Request | Reproduce the rows below, changing every "badge" to "tag" and leaving everything else as it is.

[Element and text location data]
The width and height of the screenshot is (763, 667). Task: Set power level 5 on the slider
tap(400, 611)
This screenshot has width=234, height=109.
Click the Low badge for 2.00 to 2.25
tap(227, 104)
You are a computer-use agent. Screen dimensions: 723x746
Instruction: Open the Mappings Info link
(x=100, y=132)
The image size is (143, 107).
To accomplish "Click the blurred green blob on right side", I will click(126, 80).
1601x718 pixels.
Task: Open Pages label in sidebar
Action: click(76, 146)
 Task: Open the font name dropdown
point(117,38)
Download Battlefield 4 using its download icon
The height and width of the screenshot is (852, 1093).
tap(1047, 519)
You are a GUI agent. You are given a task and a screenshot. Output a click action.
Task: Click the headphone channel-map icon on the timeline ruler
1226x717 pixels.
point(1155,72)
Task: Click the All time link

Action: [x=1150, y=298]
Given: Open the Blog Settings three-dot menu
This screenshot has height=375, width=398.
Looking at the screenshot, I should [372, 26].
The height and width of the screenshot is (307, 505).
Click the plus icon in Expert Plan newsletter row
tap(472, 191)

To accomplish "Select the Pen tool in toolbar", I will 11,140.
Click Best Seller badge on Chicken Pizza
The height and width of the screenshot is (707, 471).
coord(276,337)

Answer in full |
The width and height of the screenshot is (763, 667). Task: Set power level 5 on the slider
tap(400, 611)
This screenshot has width=234, height=109.
Click the Low tag for 2.00 to 2.25
tap(227, 104)
You are a computer-use agent. Screen dimensions: 723x746
Instruction: Open the Mappings Info link
(x=100, y=132)
The image size is (143, 107).
To accomplish "Click the blurred green blob on right side", I will click(126, 80).
1601x718 pixels.
Task: Open Pages label in sidebar
Action: click(76, 146)
 Task: Open the font name dropdown
point(117,38)
Download Battlefield 4 using its download icon
The height and width of the screenshot is (852, 1093).
tap(1047, 519)
You are a GUI agent. You are given a task and a screenshot. Output a click action.
Task: Click the headphone channel-map icon on the timeline ruler
1226x717 pixels.
point(1155,72)
Task: Click the All time link

Action: [x=1150, y=298]
Given: Open the Blog Settings three-dot menu
This screenshot has height=375, width=398.
Looking at the screenshot, I should [372, 26].
The height and width of the screenshot is (307, 505).
Click the plus icon in Expert Plan newsletter row
tap(472, 191)

To accomplish "Select the Pen tool in toolbar", I will 11,140.
Click Best Seller tag on Chicken Pizza
The height and width of the screenshot is (707, 471).
coord(276,337)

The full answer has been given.